▶ _WORK ITEM_: Each line below needs to be restated word for word.

[Records from a data source]
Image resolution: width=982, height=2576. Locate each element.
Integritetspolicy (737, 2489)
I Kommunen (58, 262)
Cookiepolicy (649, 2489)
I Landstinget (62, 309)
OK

▶ _ANSWER SECTION_:
Image resolution: width=982, height=2576. Locate each element.
Integritetspolicy (737, 2489)
I Kommunen (58, 262)
Cookiepolicy (649, 2489)
I Landstinget (62, 309)
OK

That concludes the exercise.